Not long ago, I rescued four tiny kittens from the town’s water treatment plant (don’t ask what I was doing there, that’s another story). At the time, they were about four weeks old and in very poor health. Apparently, some worthless asshat thought it was a great idea to abandon them in the 100 degree Texas heat. They wouldn’t have survived out there for another day or so in those conditions. Aren’t they adorkable?
Looking closely, you can see three of the kitties have recently turned on their blue eye lasers. I’m so proud. Yes, the secret is out! I’ve developed kittens with laser beams that shoot out of their eyes! I’ll rule the world!
Ahhhemmm… anyway. I took them to the vet’s office immediately, where they were examined and given antibiotics as well as some special drops for their eyes. All four had eye infections that needed to be treated (this had nothing to do with the lasers though). Was this expensive? Sure it was. Do I need four more cats to take care of and find homes for? No, not at all. However, I could not in good conscience let them die. The rescue mission was underway.
A week after the little monsters were rescued they were growing like weeds, basically wrecking shop wherever they went. It’s heaps of fun to watch. They’re adorable, as you can see from my expert photography.
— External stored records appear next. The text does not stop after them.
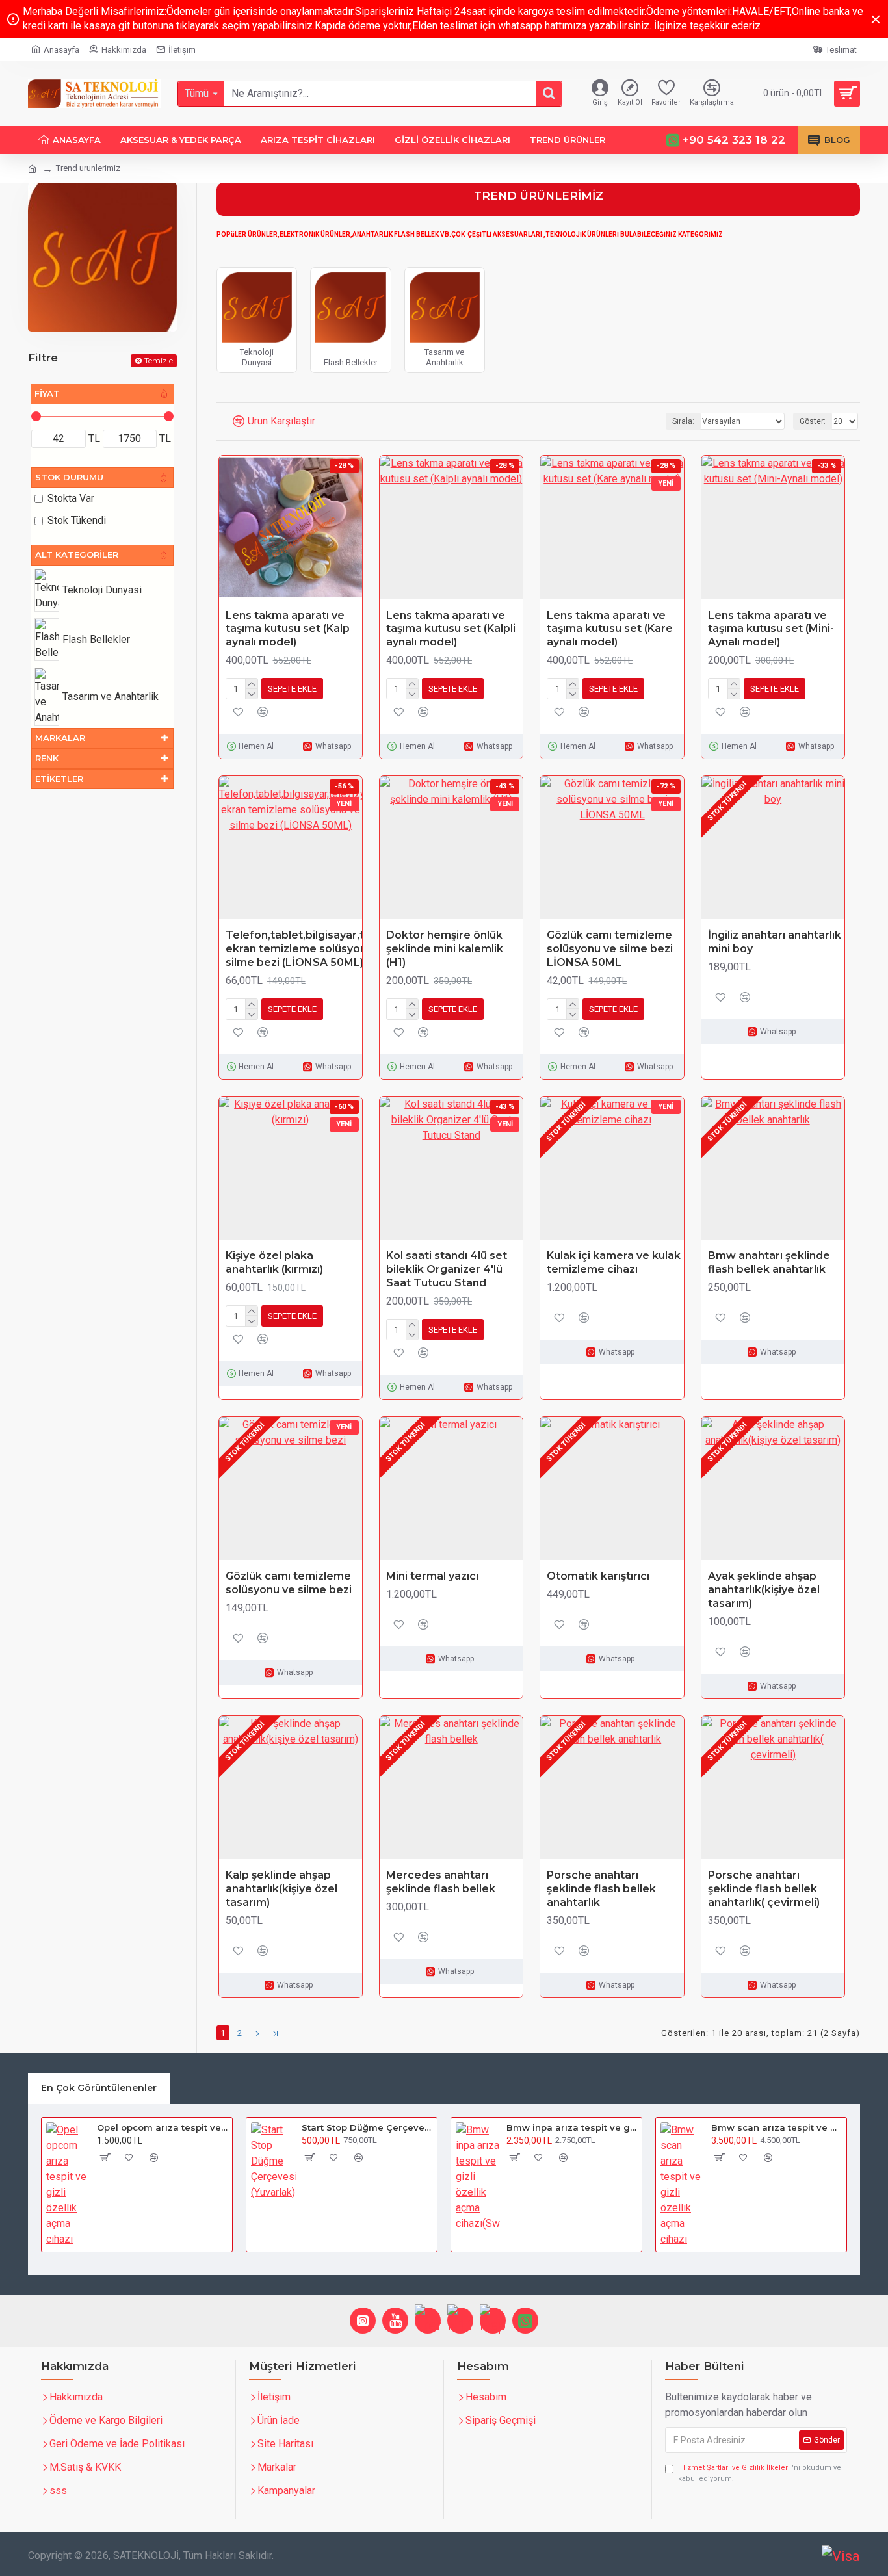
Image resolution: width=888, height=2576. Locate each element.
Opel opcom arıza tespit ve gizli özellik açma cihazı (162, 2127)
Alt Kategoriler (76, 554)
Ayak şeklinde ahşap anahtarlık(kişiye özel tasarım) (764, 1589)
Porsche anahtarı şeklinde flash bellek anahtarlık (601, 1888)
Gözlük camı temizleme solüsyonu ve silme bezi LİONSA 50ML (610, 949)
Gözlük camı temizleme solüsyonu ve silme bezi (289, 1583)
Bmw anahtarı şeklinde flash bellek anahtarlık (769, 1262)
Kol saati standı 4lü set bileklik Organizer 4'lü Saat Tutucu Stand (446, 1269)
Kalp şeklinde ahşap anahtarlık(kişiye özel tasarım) (281, 1888)
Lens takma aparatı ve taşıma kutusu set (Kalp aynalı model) (288, 629)
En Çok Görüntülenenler (99, 2088)
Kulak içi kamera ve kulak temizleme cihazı (614, 1262)
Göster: (813, 421)
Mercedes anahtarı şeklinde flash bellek (440, 1882)
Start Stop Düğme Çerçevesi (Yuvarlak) (367, 2127)
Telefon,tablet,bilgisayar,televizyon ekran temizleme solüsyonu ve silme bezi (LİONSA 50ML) (320, 949)
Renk (47, 758)
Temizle (158, 360)
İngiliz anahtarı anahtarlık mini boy (774, 942)
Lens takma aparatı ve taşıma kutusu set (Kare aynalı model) (610, 629)
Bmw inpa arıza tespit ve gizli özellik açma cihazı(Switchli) (571, 2127)
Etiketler (59, 779)
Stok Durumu (69, 477)
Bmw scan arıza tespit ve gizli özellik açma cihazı (776, 2127)
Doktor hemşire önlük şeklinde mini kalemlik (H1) (444, 949)
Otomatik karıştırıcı (598, 1576)
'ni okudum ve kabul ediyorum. (759, 2473)
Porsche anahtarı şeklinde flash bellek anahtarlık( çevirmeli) (764, 1888)
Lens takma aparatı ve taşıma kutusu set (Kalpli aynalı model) (451, 629)
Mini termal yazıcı (432, 1576)
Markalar (60, 738)
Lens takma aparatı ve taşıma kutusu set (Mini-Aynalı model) (771, 629)
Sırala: (683, 421)
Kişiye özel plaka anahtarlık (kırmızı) (274, 1262)
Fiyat (47, 393)
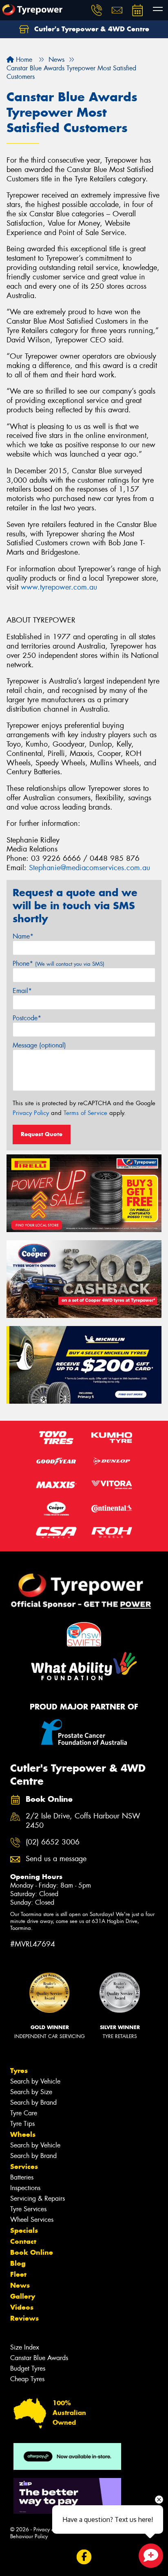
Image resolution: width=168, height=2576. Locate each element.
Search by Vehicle (35, 2081)
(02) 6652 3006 (53, 1842)
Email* (22, 990)
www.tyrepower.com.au (59, 587)
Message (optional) (39, 1045)
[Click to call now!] (96, 10)
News (20, 2285)
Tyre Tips (22, 2123)
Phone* (58, 963)
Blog (18, 2263)
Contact (23, 2241)
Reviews (24, 2318)
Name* (23, 936)
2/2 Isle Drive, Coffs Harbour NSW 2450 (83, 1821)
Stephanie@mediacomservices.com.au (89, 868)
What kind of thanks do I get from these kittens for rescuing such cuteness? Well, I was lying on the floor of my bathroom, playing with the kittens in order to help socialize them. They were crawling all over me, generally having a great time, when one of the kittens, the black one in the above photo (the one without the blue eye laser beam), jumped on my chest and began playing with his tail, as kittens are apt to do. We were having a great time when Black kitty stood up on my chest, turned around, stuck his ass in my face and kitten farted. Mind you, I didn’t hear a thing, but I can tell you a kitten fart is highly concentrated and should be considered a biohazard. I coughed, gagged and generally tried not to vomit all over myself. For the love of all that is good and holy, how could such a horrific, toxic waste smell come from such a tiny ball of fluff? There is the real possibility that I’m actually dead and walking around as some sort of fart Zombie.
On a very positive note, two of the kittens have been adopted. Oddly enough, of the two kitties not yet adopted, one of them is the offending kitty who farted in my face. I’m sure he’s made his momma proud.
- Adopt rescue cats and dogs. It’ll change your life.
- Kitten farts are deadly.
- A person can lead a fairly productive life as a Fart Zombie.
Update! Great news, all the kitties have been adopted. Each went with a brother to two furever homes. I’m still a fart zombie.